I’m going to delve into the second question first. The answer is, I don’t think so. The burden on a person selling a gun is not substantial. TA quick search says the cost for this is generally less than $100 currently. The wait will be between 0 and 10 days, depending on the results. Generally the check happens instantly if a person doesn’t have issues that need to be dealt with. After 10 days, the sale/transfer can go through even if the background check hasn’t come back.

For the sellers, the burden is the cost. If the cost to purchase a gun goes up, people will buy fewer guns. Licensed gun dealers already factor this in, and they are doing just fine. Unlicensed gun dealers are basically free riding. Truly private sales/transfers between known people will be more inconvenient. I don’t see much more burden for doing this than registering a car though, and that is a pain in the ass, but it’s something we live with and accept. For purchasers, guns will be more expensive and there will be less reason to purchase privately and more reason to just use a licensed gun dealer in the first place. The only real burden is that people who are ineligible to purchase a gun will not have as large of a loophole to get one.
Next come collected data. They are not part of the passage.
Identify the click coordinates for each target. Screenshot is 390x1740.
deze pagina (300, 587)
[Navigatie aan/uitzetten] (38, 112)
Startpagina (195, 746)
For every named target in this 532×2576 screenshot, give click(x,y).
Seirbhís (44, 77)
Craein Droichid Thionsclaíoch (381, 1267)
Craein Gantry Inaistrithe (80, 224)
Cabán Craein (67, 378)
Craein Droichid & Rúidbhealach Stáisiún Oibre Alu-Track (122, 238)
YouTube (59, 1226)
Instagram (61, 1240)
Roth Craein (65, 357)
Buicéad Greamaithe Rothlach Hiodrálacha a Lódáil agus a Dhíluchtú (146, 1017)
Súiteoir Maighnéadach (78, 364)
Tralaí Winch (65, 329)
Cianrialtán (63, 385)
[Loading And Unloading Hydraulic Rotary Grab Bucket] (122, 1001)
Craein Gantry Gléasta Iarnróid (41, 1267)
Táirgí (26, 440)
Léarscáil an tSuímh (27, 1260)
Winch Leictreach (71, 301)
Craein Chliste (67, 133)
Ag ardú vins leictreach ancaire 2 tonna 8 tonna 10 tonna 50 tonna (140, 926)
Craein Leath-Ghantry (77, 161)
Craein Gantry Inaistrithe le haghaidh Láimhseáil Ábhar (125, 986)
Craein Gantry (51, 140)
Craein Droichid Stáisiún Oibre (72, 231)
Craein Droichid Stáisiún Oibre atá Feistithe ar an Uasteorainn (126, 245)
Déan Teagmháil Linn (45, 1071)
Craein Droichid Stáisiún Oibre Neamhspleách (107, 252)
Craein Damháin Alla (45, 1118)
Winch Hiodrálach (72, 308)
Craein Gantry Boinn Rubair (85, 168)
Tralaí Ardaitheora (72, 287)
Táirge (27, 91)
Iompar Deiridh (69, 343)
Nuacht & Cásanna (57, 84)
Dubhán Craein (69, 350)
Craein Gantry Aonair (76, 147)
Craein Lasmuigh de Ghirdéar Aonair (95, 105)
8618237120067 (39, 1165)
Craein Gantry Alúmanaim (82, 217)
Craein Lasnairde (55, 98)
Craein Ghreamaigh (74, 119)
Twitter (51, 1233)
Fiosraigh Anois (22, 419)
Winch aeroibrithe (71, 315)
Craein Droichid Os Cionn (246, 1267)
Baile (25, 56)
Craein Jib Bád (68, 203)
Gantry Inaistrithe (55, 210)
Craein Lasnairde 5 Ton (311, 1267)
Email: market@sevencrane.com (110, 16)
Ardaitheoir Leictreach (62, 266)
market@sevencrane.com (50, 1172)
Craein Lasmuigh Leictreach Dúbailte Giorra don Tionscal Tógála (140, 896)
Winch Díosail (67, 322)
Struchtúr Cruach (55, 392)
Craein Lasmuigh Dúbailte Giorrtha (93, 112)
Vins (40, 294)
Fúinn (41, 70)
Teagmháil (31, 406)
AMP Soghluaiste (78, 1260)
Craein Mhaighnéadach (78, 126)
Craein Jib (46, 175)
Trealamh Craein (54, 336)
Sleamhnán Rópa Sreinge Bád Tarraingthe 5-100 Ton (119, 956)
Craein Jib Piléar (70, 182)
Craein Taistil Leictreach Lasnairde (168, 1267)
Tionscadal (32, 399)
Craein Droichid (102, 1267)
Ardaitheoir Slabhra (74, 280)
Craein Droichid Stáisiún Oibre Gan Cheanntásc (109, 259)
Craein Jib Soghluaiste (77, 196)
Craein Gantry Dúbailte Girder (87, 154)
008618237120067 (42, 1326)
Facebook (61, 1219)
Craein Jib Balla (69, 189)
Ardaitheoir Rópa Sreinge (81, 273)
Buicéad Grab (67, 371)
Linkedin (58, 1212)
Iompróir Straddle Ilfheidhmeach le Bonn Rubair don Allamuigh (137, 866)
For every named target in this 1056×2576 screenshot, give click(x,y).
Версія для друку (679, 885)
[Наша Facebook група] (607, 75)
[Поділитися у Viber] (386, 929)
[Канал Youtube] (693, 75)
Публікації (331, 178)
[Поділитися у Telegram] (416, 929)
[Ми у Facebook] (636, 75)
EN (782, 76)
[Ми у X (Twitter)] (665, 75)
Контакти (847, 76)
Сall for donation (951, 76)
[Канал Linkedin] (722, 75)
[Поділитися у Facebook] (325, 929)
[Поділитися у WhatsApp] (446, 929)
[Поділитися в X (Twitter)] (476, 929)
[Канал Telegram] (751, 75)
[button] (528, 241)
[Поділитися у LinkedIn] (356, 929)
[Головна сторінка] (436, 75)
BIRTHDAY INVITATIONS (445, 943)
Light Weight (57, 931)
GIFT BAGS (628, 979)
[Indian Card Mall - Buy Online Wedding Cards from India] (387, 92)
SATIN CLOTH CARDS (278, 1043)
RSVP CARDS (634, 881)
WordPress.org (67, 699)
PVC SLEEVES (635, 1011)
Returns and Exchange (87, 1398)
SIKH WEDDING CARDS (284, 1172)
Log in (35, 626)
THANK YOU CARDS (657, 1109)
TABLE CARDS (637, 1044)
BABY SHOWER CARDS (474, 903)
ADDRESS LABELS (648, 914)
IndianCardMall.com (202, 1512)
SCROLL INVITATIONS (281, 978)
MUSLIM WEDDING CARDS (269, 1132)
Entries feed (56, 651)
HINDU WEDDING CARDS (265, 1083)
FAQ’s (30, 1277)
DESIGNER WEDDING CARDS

So, the first question: will this do any good? That’s much harder to answer. Few jurisdictions have had background check measures for long enough to have good data. And any changes aren’t going to be easy to measure given that people can and do work around them. If effective, background checks will be more effective when people can’t go to the next state over to purchase a gun without a check. Residents of Spokane can easily evade this because they are 30 minutes away from Idaho which doesn’t have background checks. All this makes it hard to know.

Additionally, if there’s any effect, it’s hard to see it because so many other things affect gun violence. Something might reduce gun violence by 5% but the economy goes south so crime in general goes up by 10%, which obscures the effect of the first. You can’t just look at the fact that gun violence in Colorado went up after they passed background checks in 1999. There are so many causes that extracting that information requires university-level studies.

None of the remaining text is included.